Recently there has been discussion on a number of blog about productivity, here at Anti-Dismal I wrote this and this, at tvhe there was this, at Kiwiblog there was this, at The Inquiring Mind there was this and at The Standard there were, unfortunately, this and this. One issue that has risen in this discussion is the relationship between productivity and wages. I quoted Paul Krugman as saying
Economic history offers no example of a country that experienced long-term productivity growth without a roughly equal rise in real wages. In the 1950s, when European productivity was typically less than half of U.S. productivity, so were European wages; today average compensation measured in dollars is about the same. As Japan climbed the productivity ladder over the past 30 years, its wages also rose, from 10% to 110% of the U.S. level. South Korea's wages have also risen dramatically over time. ("Does Third World growth hurt First World Prosperity?" Harvard Business Review 72 n4, July-August 1994: 113-21.)
Following up this, the information below comes from a paper by Martin Feldstein, Professor of Economics, Harvard University and President and CEO of the National Bureau of Economic Research [he has since retied from the NBER post], given to the American Economic Association on January 5, 2008. The paper is entitled "Did Wages Reflect Growth in Productivity?" Feldstein writes,
The level of productivity doubled in the U.S. nonfarm business sector between 1970 and 2006. Wages, or more accurately total compensation per hour, increased at approximately the same annual rate during that period if nominal compensation is adjusted for inflation in the same way as the nominal output measure that is used to calculate productivity.

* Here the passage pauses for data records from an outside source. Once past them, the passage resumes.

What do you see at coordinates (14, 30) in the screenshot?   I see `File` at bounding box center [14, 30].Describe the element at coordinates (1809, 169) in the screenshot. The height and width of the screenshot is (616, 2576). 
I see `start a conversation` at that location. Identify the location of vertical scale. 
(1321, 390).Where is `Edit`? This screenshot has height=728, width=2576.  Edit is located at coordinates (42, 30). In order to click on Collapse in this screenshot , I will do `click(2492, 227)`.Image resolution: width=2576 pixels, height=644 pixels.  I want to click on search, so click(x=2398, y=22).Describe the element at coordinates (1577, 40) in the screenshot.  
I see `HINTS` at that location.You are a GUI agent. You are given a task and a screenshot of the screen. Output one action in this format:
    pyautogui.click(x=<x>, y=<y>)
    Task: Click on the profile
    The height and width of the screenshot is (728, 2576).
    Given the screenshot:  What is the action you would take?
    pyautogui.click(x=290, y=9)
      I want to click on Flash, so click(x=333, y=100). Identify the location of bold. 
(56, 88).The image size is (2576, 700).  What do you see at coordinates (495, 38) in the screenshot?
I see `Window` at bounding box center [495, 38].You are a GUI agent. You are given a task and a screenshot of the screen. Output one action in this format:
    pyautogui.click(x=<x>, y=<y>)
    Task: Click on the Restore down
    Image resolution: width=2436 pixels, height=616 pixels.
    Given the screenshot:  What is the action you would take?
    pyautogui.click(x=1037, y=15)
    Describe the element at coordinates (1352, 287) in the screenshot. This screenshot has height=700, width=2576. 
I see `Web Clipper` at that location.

More specifically, the doubling of productivity represented a 1.9 percent annual rate of increase. Real compensation per hour rose at 1.7 percent per year when nominal compensation is deflated using the same nonfarm business sector output price index.

In the period since 2000, productivity rose much more rapidly (2.9 percent a year) and compensation per hour rose nearly as fast (2.5 percent a year).
and later he says
The relation between wages and productivity is important because it is a key determinant of the standard of living of the employed population as well as of the distribution of income between labor and capital. If wages rise at the same pace as productivity, labor’s share of national income remains essentially unchanged. This paper presents specific evidence that this has happened: the share of national income going to employees is at approximately the same level now as it was in 1970.
So when measured correctly, productivity and wage do roughtly move together over time. For the US at least.

Stephen Gordon at the Worthwhile Canadian Initiative blog provides this graph of productivity and wages in Canada.

In Canada, real wages are tracking productivity fairly closely.

1 comment:

matt b said...

Wages and productivity also move in lock step in Canada:

and across countries, see Martin Wolf “Why Globalization Works,” (2004) figure 10.1 p. 176.